Document Type : Original Article
Department of Biology, Faculty of Sciences, Ferdowsi University of Mashhad, Mashhad, IR Iran
Department of Biology, Faculty of Sciences, Razi University of Kermanshah, Kermanshah, IR Iran
Background: In the field of human breast cancer, the most recent researches referred to the influence of endogenous estrogen or exposure to environmental estrogen, as risk factors. Zearalenone (ZEN) as a mycotoxin and its derivative α- zearalenol (α-ZOL) are known nonsteroidal estrogenic compounds with potential endocrine disrupting properties. Objectives: The present study was designed to investigate the effects of ZEN and α-ZOL on human breast cancer cell lines MCF-7 and MDAMB-468. Materials and Methods: Cell lines were treated by low and high doses of ZEN and α-ZOL (0, 1, 30, 62, 125, 250 and 500 ng/ml and 1, 2, 4, 8, 15, 30, 62 and 125 µg/ml) for 24 and 48 hours.
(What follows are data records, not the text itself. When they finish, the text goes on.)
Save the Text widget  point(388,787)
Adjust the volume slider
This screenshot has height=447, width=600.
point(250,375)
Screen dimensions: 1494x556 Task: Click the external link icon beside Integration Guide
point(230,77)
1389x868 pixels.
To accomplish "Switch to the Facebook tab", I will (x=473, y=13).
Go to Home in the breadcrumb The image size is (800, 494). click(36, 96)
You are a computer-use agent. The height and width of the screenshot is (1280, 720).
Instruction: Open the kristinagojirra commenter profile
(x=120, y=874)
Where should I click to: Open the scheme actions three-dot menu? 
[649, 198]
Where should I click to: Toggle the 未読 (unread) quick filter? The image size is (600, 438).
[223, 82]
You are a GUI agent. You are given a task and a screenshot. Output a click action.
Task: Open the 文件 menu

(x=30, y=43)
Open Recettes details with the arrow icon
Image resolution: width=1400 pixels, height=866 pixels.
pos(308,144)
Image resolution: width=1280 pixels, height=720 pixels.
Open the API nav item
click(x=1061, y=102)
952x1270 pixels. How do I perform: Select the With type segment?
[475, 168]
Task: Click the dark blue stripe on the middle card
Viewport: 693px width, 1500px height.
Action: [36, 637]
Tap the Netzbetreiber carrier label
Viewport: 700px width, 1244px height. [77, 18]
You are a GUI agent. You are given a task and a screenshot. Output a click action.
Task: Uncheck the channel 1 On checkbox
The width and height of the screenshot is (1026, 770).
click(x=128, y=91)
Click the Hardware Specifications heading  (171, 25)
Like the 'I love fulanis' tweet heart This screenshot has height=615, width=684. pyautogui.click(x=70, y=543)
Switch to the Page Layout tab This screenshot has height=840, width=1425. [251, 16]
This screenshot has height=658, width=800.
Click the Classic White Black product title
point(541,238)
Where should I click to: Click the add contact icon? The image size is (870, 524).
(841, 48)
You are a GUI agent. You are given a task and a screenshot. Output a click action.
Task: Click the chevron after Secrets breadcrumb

Then MTT colorimetric assay was used to evaluate the cytotoxicity effect of ZEN and α-ZOL. Furthermore, morphological changes of treated and untreated cell lines were studied under an inverted microscope. Results: The results obtained from the present study demonstrated that both ZEN and α-ZOL enhance the cell viability of MCF-7 especially at low doses (1 - 500 ng/ml) and at a high dose of 125µg/ml after 24 and 48 hours. However, this effect for α-ZOL was somewhat greater than that for ZEN. On the other hand, these estrogenic compounds did not have any effect on the cell viability of MDA-MB-468. No morphological change was observed in treated cells. Conclusions: These results show that ZEN and α-ZOL enhance the rate of cell division in ER positive cells and therefore, exposure to this mycotoxin may increase the risk of breast cancer.